5) Dove si svolse il processo a Socrate? Quanti
erano i giudici-giurati? Chi presiedeva il tribunale?
Quali erano le accuse rivolte a Socrate
e chi le rivolse al filosofo?
Risponde Ludovica Moschini:
Il processo di Socrate si svolse ad Atene nel tribunale
popolare dell’Eliea. I giudici-giurati erano 500
e il tribunale era presieduto dall’arconte re.
Socrate venne accusato dal poeta Meleto
di non riconoscere gli dei venerati ad Atene, di
introdurre nuove divinità e di corrompere i giovani.
6) Quale fra le tre accuse rivolte
a Socrate ritieni che sia stata la
più ingiusta e perché?
Risponde Ludovica Moschini:
Secondo me l’accusa più ingiusta è quella di non
riconoscere gli dei venerati ad Atene poiché
ognuno è libero di professare qualsiasi culto.
Risponde Matteo Pipelnino:
Io ritengo che l’accusa più ingiusta
rivolta a Socrate è quella di corruzione
dei giovani, perché lui aiutava i giovani
ad avere un pensiero autonomo e basato
sulla logica, usando la maieutica.
Risponde Martina Ielapi:
Ritengo che l’accusa più ingiusta rivolta a Socrate
sia quella di aver introdotto nuove divinità, in quanto
il «demone» in realtà era solo la voce della sua
coscienza (che tutti noi abbiamo).
7) Come viene rappresentato il personaggio di Meleto,
il principale accusatore di Socrate, nel romanzo di
Giorgio Albonico, «Il segreto di Socrate»

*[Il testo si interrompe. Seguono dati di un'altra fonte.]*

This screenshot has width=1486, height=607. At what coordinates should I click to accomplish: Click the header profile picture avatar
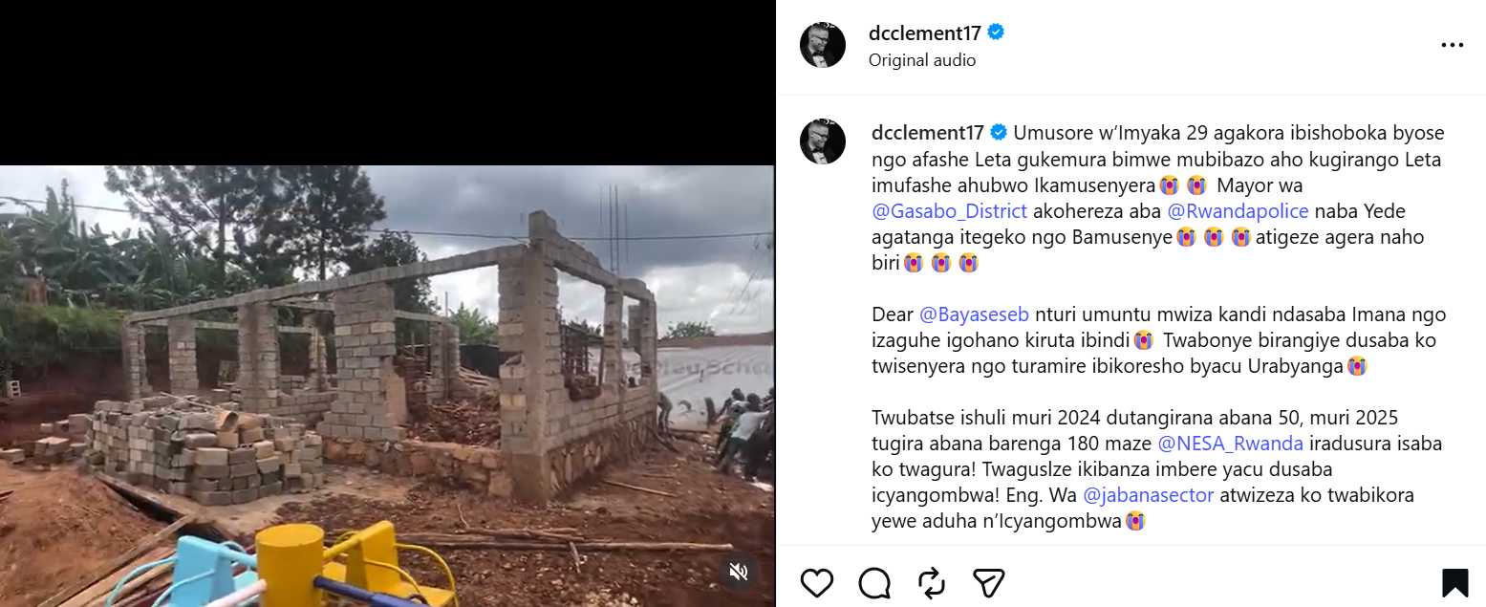[823, 45]
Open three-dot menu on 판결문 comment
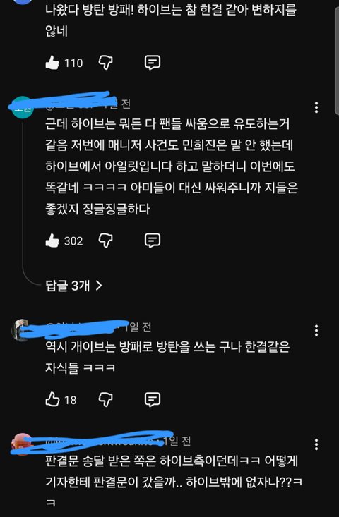The width and height of the screenshot is (339, 517). (316, 444)
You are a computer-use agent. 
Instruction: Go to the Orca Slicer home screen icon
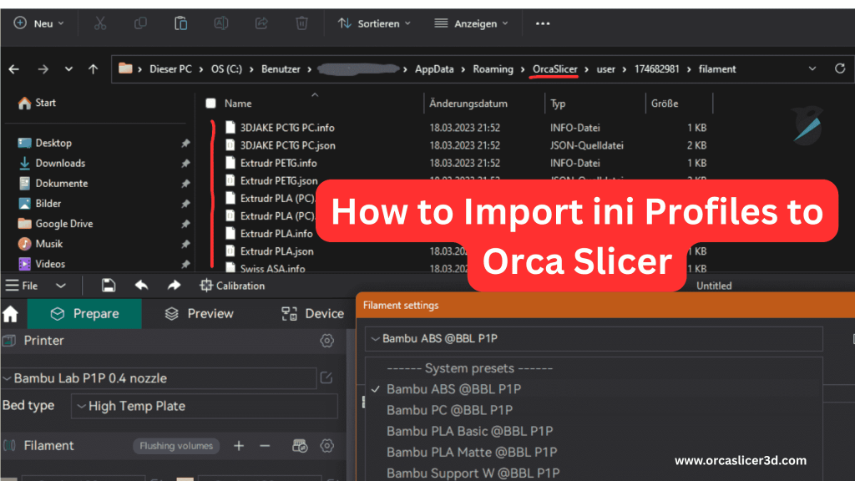click(x=10, y=313)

(Robin Edizioni, Roma 2008)?
Risponde Ludovica Moschini:
Meleto viene rappresentato come un uomo invidioso di
Socrate, come tutti gli altri cittadini di Atene, poiché
egli riusciva a comunicare direttamente con un dio,
cosa che non era possibile per gli altri. Infatti l’odio
verso il filosofo non sarebbe nai bastato
per accusarlo e fare un processo in tribunale. Meleto
riteneva Socrate un uomo con un alogica fine e sottile,
che lo rendeva insopportabile.
Risponde Walter Pizzaleo:
Meleto viene rappresentato come una persona
vile e non molto acuta, poiché accusa Socrate
in modo infondato e contraddittorio. Inoltre,
ad influenzare il suo comportamento è la sua
sete di potere e la paura di perdere il rispetto
dei concittadini per colpa di Socrate.
Risponde Edoardo Fruscio:
Meleto viene rappresentato come un grande poeta
per via della sua immensa cultura, però alla fine
s’intrappola da solo non riuscendo più a dare
valide ragioni per cui ha accusato Socrate.

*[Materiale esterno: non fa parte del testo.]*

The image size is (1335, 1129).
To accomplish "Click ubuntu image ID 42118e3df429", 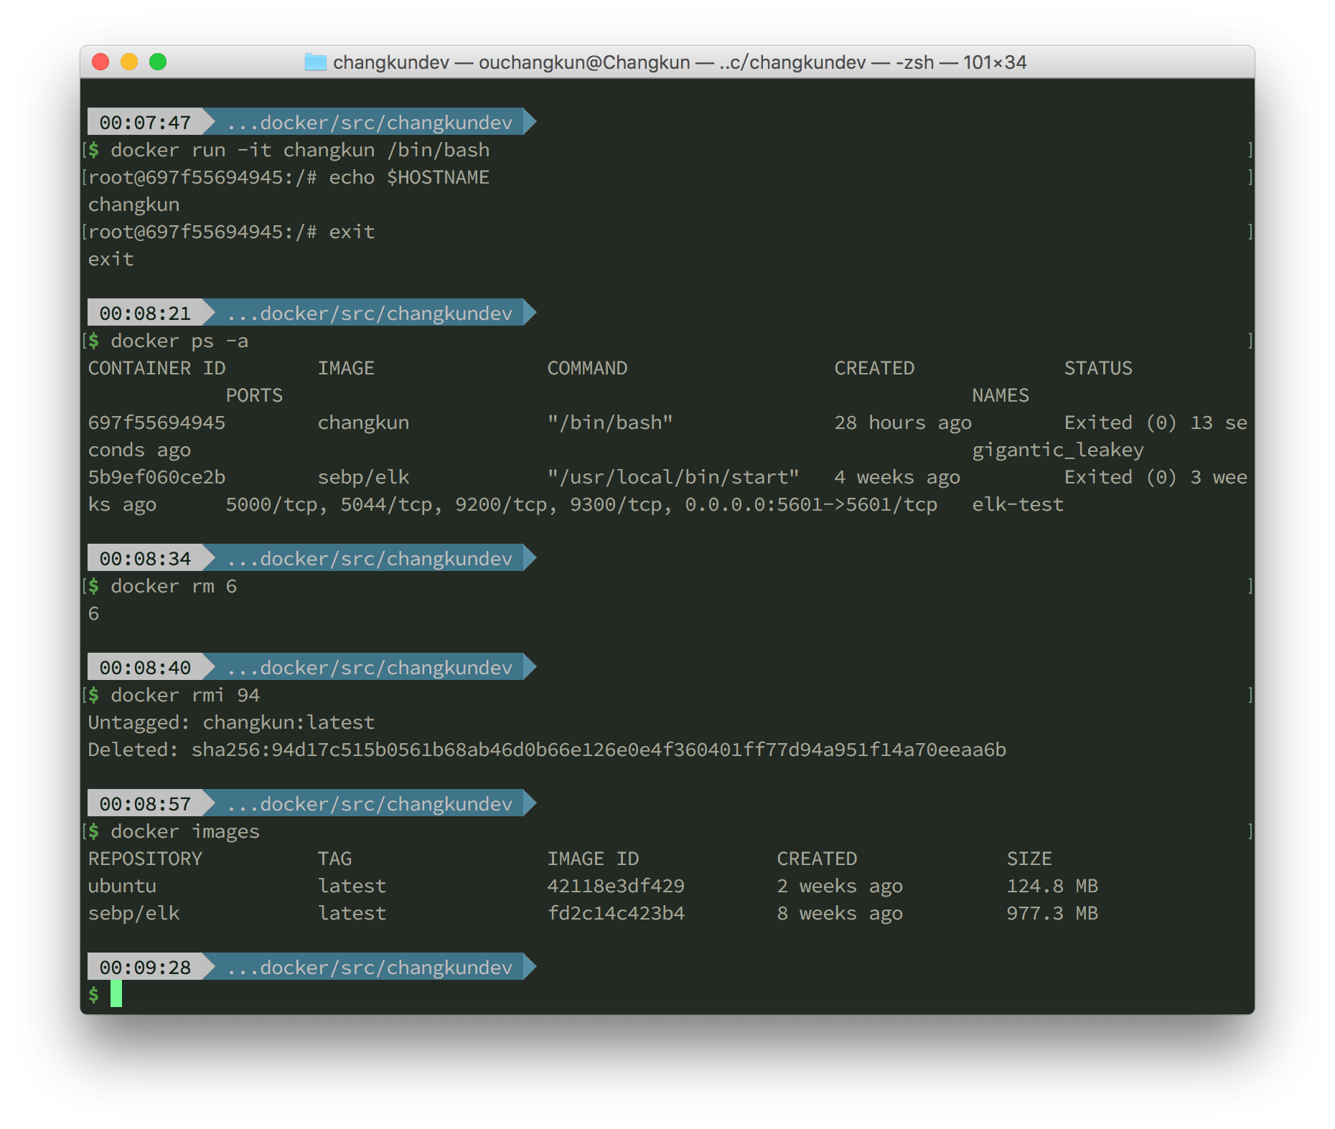I will click(x=616, y=886).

Risponde Matteo Pipelnino:
Meleto è descritto come un personaggio spietato
a cui interessa scrivere e firmare l’accusa e non indagare
su chi era realmente Socrate.
Risponde Martina Ielapi:
Il personaggio di Meleto, il principale accusatore di Socrate,
viene descritto come una persona che riteneva il filosofo
un uomo con una logica fine e sottile, e che per questo
considerava insopportabile; di fatto a lui importava solo
che venisse condannato con un motivo, in realtà, conosciuto
da pochi. Egli riteneva che fosse stata propria la sua saggezza
a condannarlo, visto che si era creato molte inimicizie
congiungendo con le sue parole il potere e il sapere.